Marienkäfer sind nicht nur possierliche Insekten sondern gelten auch als Glücksbringer. Der Marienkäfer, der Gegenstand dieses Blog-Beitrags ist, brachte jedoch weniger Glück. Es handelt sich um ein Kinderportemonnaie, dass im April 2018 auf der Alten Burg Bad Laasphe, Kr. Siegen-Wittgenstein, gefunden wurde. Hier führte die LWL-Archäologie für Westfalen, Außenstelle Olpe, zusammen mit ehrenamtlichen Sondengängern, mit freundlicher Unterstützung der Wittgenstein-Berleburg´sche Rentkammer Bad Berleburg sowie der Realschule Schloss Wittgenstein, eine insgesamt viertägige Begehung mit und ohne Metalldetektoren durch.

Die untersuchte Wallburg datiert in die Eisenzeit und folglich wurden eisenzeitliche Funde erwartet und auch zahlreich geborgen.

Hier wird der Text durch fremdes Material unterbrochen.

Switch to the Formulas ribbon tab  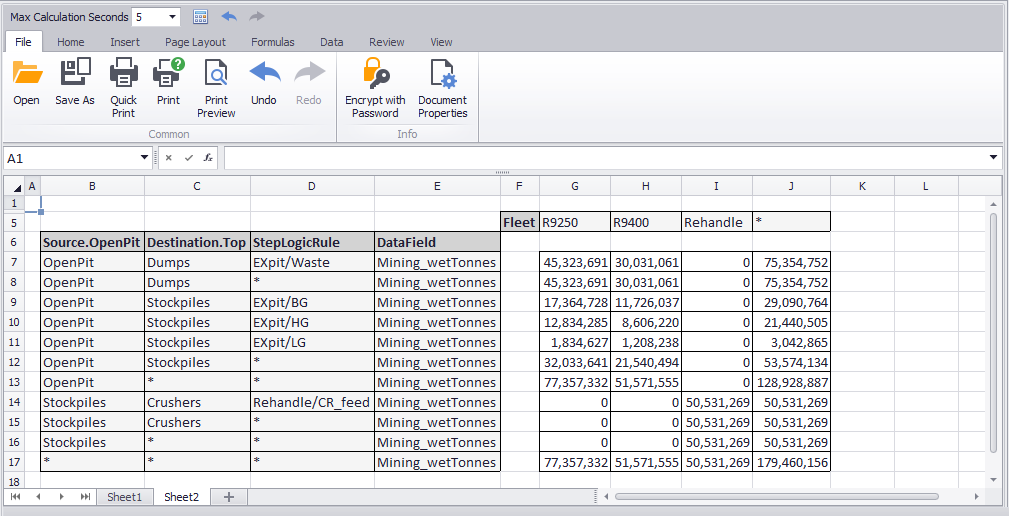tap(272, 42)
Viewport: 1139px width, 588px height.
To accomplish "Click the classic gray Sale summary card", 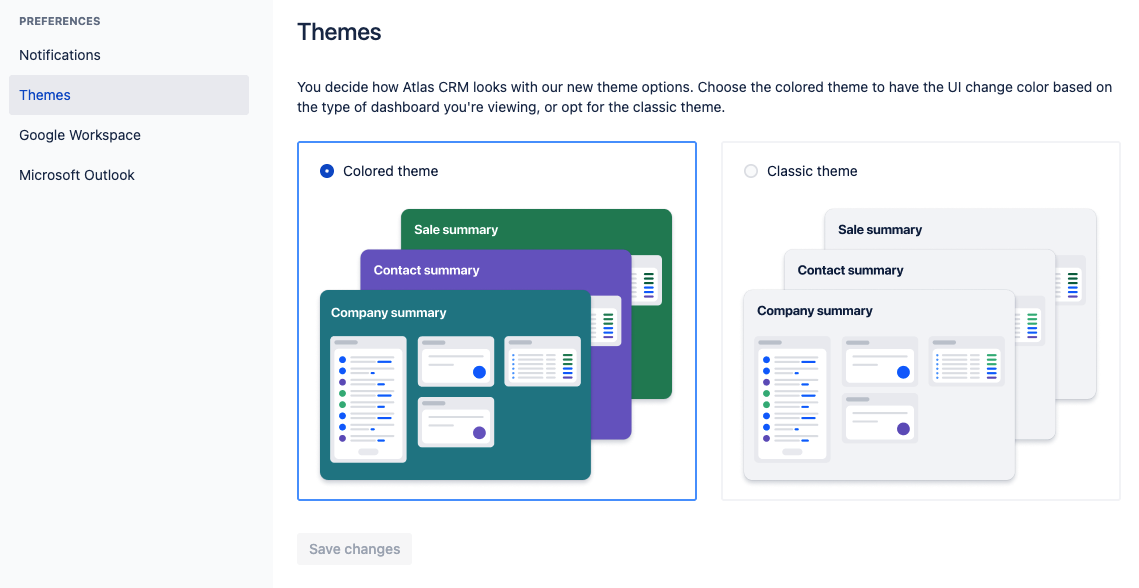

Nico Völkel machte aber eine unerwartete Entdeckung: Nahe eines Feldwegs, der von der südlich benachbarten Schule auf den Berg führt, detektierte er ein Objekt, dass er sofort anhand des typischen Schnappverschlusses als Portemonnaie identifizierte. Es handelt sich tatsächlich um ein kleines, 8 cm langes sowie 6 cm breites Portemonnaie aus Kunstleder und Eisen in Form eines abstrakten Marienkäfers. Der Kopf des Käfers endet im eisernen Schnappverschluss und das Kunstleder, das die Flügel darstellt, ist gelb eingefärbt. Sechs Eisenniete bilden die Marienkäferpunkte. Sie waren ehemals schwarz lackiert, aber nach vielen Jahren im Boden ging die Lackierung verloren, das Eisen rostete und das Kunstleder wurde brüchig.

Nico Völkel erkannte, dass die Börse gefüllt war, öffnete aber das Portemonnaie nicht. Dies war richtig, da das Portemonnaie teilweise schon korrodiert war und damit die Gefahr bestand, dass beim Öffnen im Gelände sensible Inhalte verloren gehen könnten. Deswegen wurde die Öffnung in der Außenstelle Olpe der LWL-Archäologie für Westfalen vorgenommen. Tatsächlich fanden sich neben Münzen kleinste Bestandteile eines Geldscheins, die beim Öffnen im Gelände wohl verloren gegangen wären.  

Die Börse enthält insgesamt 20 Deutsche Mark und 5 Pfennig. Die wertvollsten Geldstücke sind ein 5-DM-Schein mit Junge-Venezianerin-Motiv, welcher ab 1963 produziert wurde, eine 5 DM-Münze, die 1975 in der Staatlichen Münze Stuttgart geprägt wurde sowie eine weitere 5 DM-Münze, die im gleichen Jahr im Bayerischen Hauptmünzamt München entstand. Zwei 2 DM-Münzen, eine mit dem Prägejahr 1970 mit dem Motiv Theodor Heuss, und die andere aus dem Jahr 1976, mit dem Abbild Konrad Adenauers, waren aber sicher auch bedeutungsvoll. Die übrigen Münzen zu zweimal 50 Pfennig (Prägejahr 1966 und unbestimmbar), zu zweimal 2 Pfennig (Prägejahr unbestimmbar, Prägeort Staatliche Münze Stuttgart sowie Staatliche Münze Karlsruhe) sowie ein Pfennig der Hamburgischen Münze aus dem Jahr 1976 schließen das Bild ab. Somit datiert die jüngste Münze in das Jahr 1976 und auch das Portemonnaie stammt aus den letzten Jahren der 1970er Jahre. Deswegen ist wahrscheinlich, dass dieser Schatz 1976 oder kurze Zeit später verloren ging.

20 Mark und 5 Pfennig: eine Summe, die für Kinder oder Jugendliche – das Käferportemonnaie gehörte wohl eher keinem Erwachsenen – Ende der 1970er Jahre viel Geld waren. Dafür spricht auch der Nachweis von eher kleinwertigem Geld bis maximal zu 5 DM-Einheiten. Womöglich verlor eine Schülerin (?) beim Besuch der Alten Burg das Portemonnaie im Gelände, um danach traurig in die benachbarte Realschule Schloss Wittgenstein zurückzukehren.

Vielleicht kann sich noch jemand an den Verlust erinnern?